MRSA can live on surfaces for extended periods of time making athletes who share locker rooms, gym mats and other athletic equipment particularly susceptible to contracting the infection. Symptoms include skin swelling, redness, and lesions or abscesses that are painful. Risk factors for MRSA include:
- Recent antibiotic use
- Turf burns and cuts
- Uncovered areas such as elbows, knees and forearms
- Sharing towels, clothing or personal items and equipment
- Poor hand hygiene
Prevention is Key
Prevention is an essential component to controlling MRSA infections and outbreaks. After all, it’s not just professional athletes that are susceptible to the infection. From children playing sports to gym goers, nearly all active individuals are at risk.

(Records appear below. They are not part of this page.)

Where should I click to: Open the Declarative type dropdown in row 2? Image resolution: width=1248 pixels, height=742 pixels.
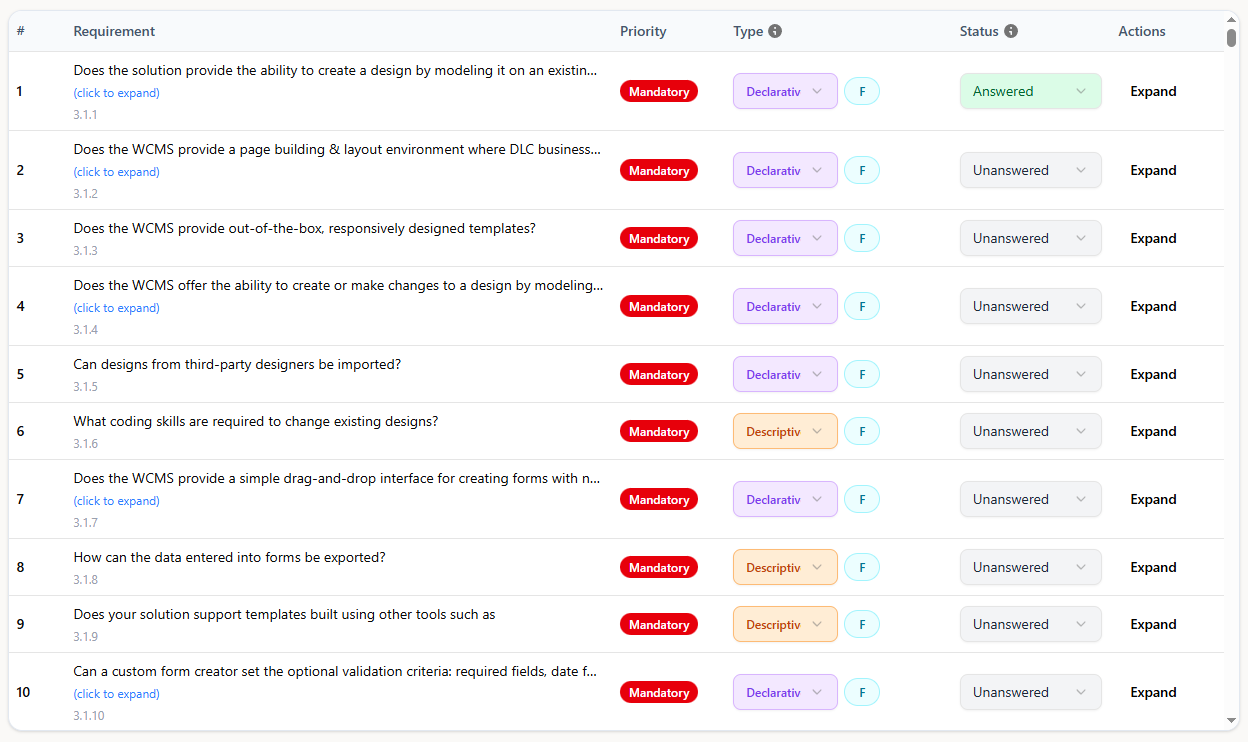[x=785, y=170]
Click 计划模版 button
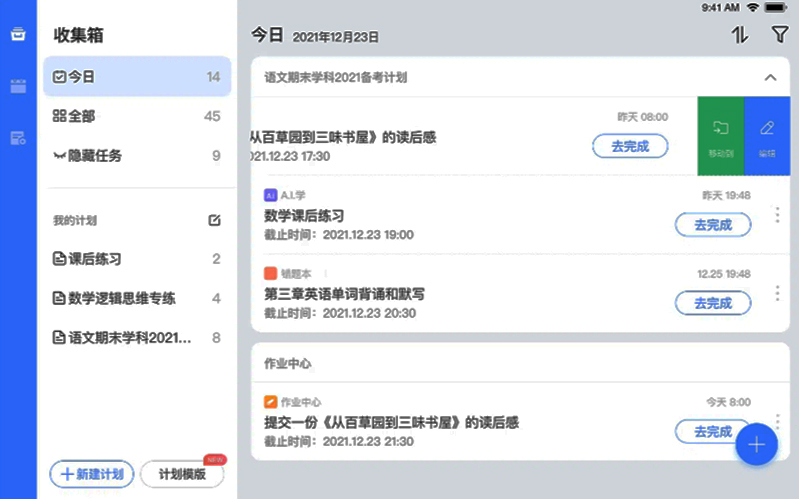 182,474
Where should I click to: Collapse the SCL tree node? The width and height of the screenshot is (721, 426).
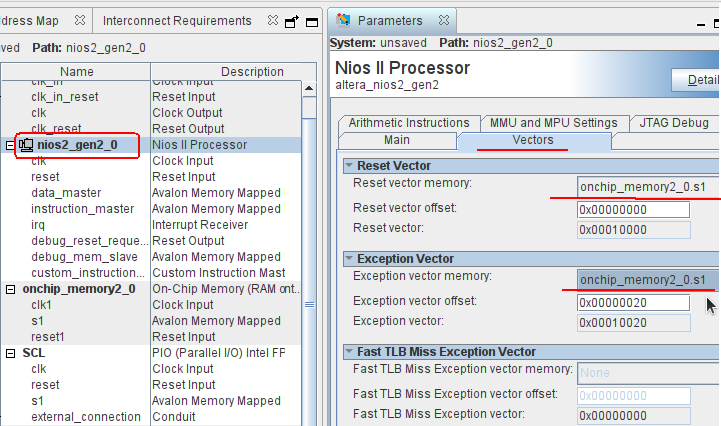click(10, 353)
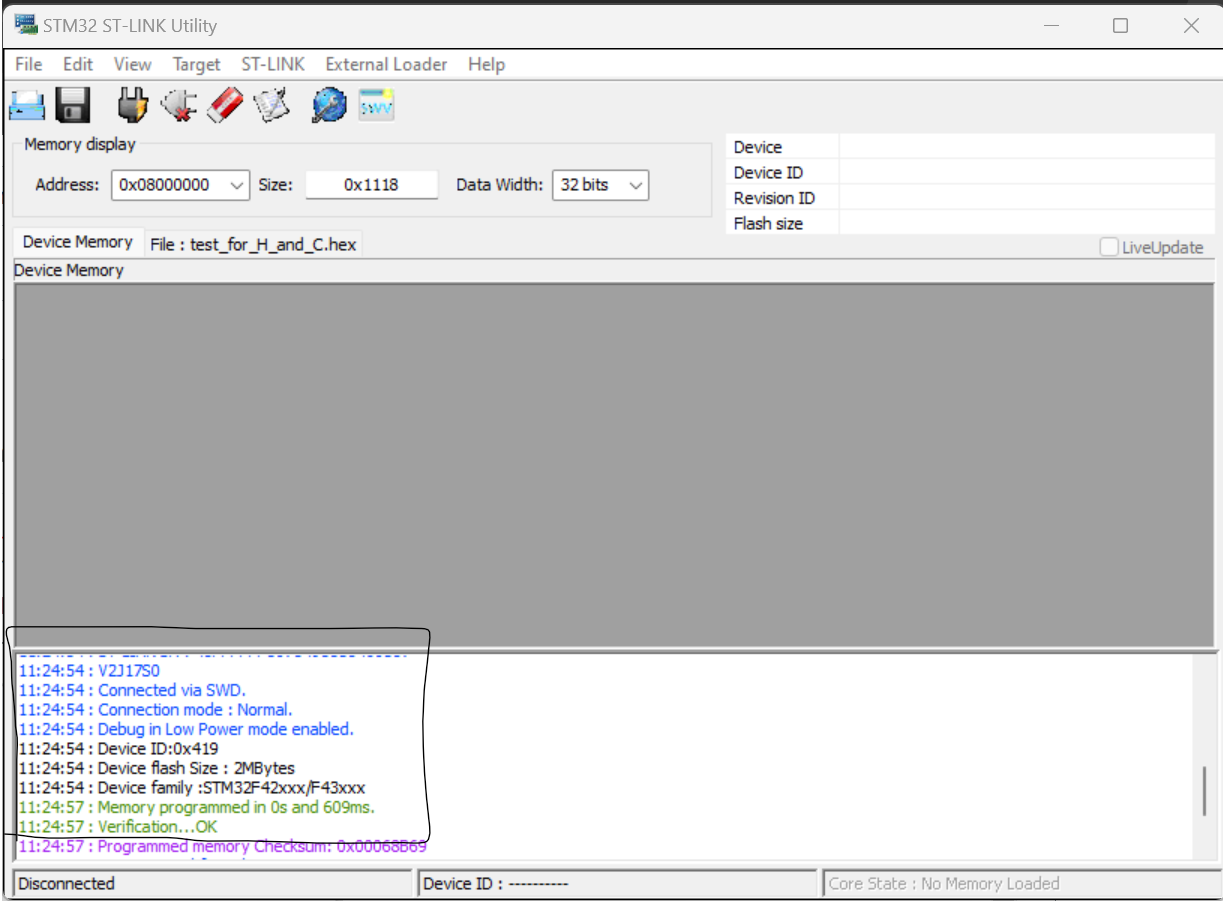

One of the most important ways to prevent the spread of this infection is through personal hygiene. Individuals should follow the following prevention strategies:
- Wash your hands. Hand-washing is your best defense against germs. Wash hands with hot water and antibacterial soap for at least 15 seconds, then dry them with a fresh towel.
- Keep wounds covered. Keep all cuts and abrasions clean and covered with sterile, dry bandages until they are fully healed. Infected sores may contain MRSA so keeping wounds covered will prevent the spread of bacteria.
- Avoid sharing personal items. MRSA can thrive on surfaces for an extended period of time so avoid sharing items such as towels, razors and clothing.
- Consider antimicrobial gear. As mentioned before, MRSA can spread through contaminated surfaces such as clothing, towels and mats. To prevent the spread of infection through surface contamination, ask for durable, high quality gear with antimicrobial technology. PurThread is the first company to develop technology that safely embeds silver within yarn, yielding intrinsic antimicrobial benefits that don’t wash off or wear away for the life of the fabric, helping kill bacteria like MRSA before it can spread. Potential applications include workout gear, team uniforms and equipment bags.
To prevent the spread of this potentially dangerous and deadly infection, it’s important to be mindful of the potential risk factors as well as the symptoms. If you are experiencing any of the symptoms listed above, please consult your doctor.